#### [WHAT TO WORK ON]
Every line of the entries below that carries the string "Suivez" should be copied.

#### [DATASET CONTENT]
»»
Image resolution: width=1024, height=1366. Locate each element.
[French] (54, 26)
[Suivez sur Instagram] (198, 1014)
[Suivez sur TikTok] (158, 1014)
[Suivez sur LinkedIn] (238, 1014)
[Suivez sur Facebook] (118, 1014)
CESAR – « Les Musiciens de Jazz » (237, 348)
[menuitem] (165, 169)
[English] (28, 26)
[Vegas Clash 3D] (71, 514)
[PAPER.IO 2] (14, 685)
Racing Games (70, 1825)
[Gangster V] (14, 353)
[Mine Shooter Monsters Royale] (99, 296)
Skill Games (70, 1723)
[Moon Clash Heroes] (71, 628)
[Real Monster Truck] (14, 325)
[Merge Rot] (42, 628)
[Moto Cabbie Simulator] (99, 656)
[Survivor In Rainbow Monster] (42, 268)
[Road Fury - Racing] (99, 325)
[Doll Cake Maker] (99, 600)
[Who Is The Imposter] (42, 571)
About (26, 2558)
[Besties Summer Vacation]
««
#### [EXERCISE RESULT]
[Suivez sur Instagram] (198, 1014)
[Suivez sur TikTok] (158, 1014)
[Suivez sur LinkedIn] (238, 1014)
[Suivez sur Facebook] (118, 1014)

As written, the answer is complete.